Calcium supplements linked to increased risk of heart attack

Calcium supplements linked to increased risk of heart attack

A trial conducted at the University of Aberdeen has contributed to a research report in the British Medical Journal (BMJ) which suggests that calcium supplements, commonly taken by older people for osteoporosis, are associated with an increased risk of a heart attack.

Dr Alison Avenell and Mr Graeme MacLennan from the University’s Health Services Research Unit are co-authors of the research report published on bmj.com today (July 29)

The research reported in the BMJ, led by Dr Mark Bolland and Professor Ian Reid of the University of Auckland in New Zealand, found that calcium supplements, commonly prescribed for skeletal health, may increase rates of heart attack (myocardial infarction) and cardiovascular events in healthy older people.

The findings are based on the results of combining randomised controlled trials of calcium supplements carried out across the world, the largest of which was led from Aberdeen by Professor Adrian Grant and involved more than 5,000 people throughout the UK.

Researchers in New Zealand found that when taken together, the results from the trials point to a 30 per cent increased risk of heart attack and smaller, non-significant, increases in the risk of stroke and mortality.

The findings were consistent across trials and were independent of age over 50, sex, and type of supplement.

The authors of the report warn that although the risk is small, the widespread use of calcium supplements to prevent osteoporotic fractures means that even a small increase might translate into a large burden of disease in the population.

Previous studies have found no increased cardiovascular risks with higher dietary calcium intake, suggesting that the risks are restricted to supplements.

They are therefore calling for a reassessment of the role of calcium supplements in osteoporosis management.

Dr Avenell, a clinical senior lecturer at the University of Aberdeen, said: “We conducted the largest trial looking at calcium supplements and whether they prevent fractures.

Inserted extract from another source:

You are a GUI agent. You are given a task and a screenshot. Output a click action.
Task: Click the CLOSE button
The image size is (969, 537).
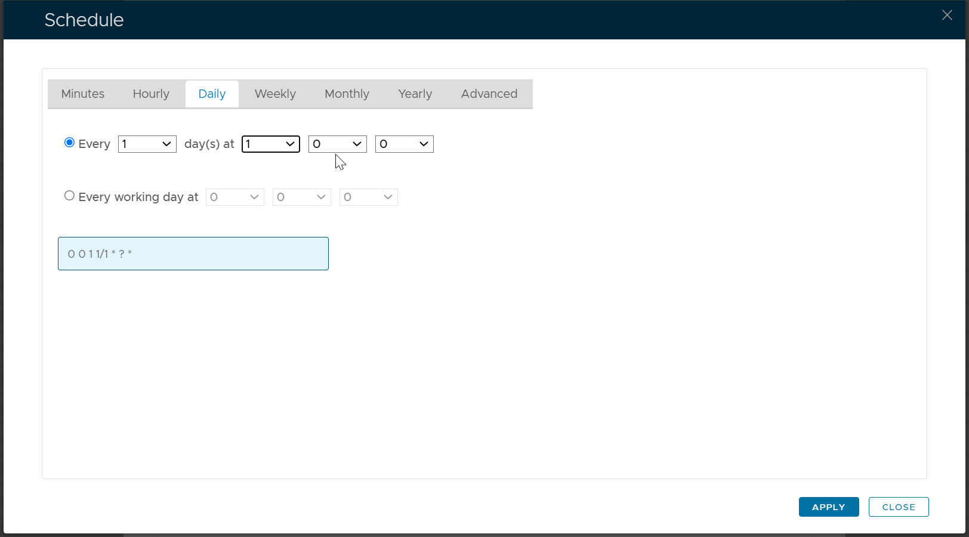tap(898, 507)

It began in 1999 and we have been following people’s health service records ever since.

“As part of that trial we collected other data, including hospital admissions and causes of death and our findings have played an important role in the conclusions in this report.”

She said it was important for people to weigh up the risks and benefits of calcium supplements.

“Although the findings of the study indicate there may be an increased risk of heart attack in patients taking calcium supplements, the supplements may play a role in preventing fractures in those with osteoporosis.

“It is a balance of risks - people should consider the risks involved and how they apply to their own circumstances and discuss the matter with their GP.

“It is also important to remember that the results of this study, predominantly with people over the age of 50, do not necessarily apply to younger people with medical conditions that require calcium supplementation.”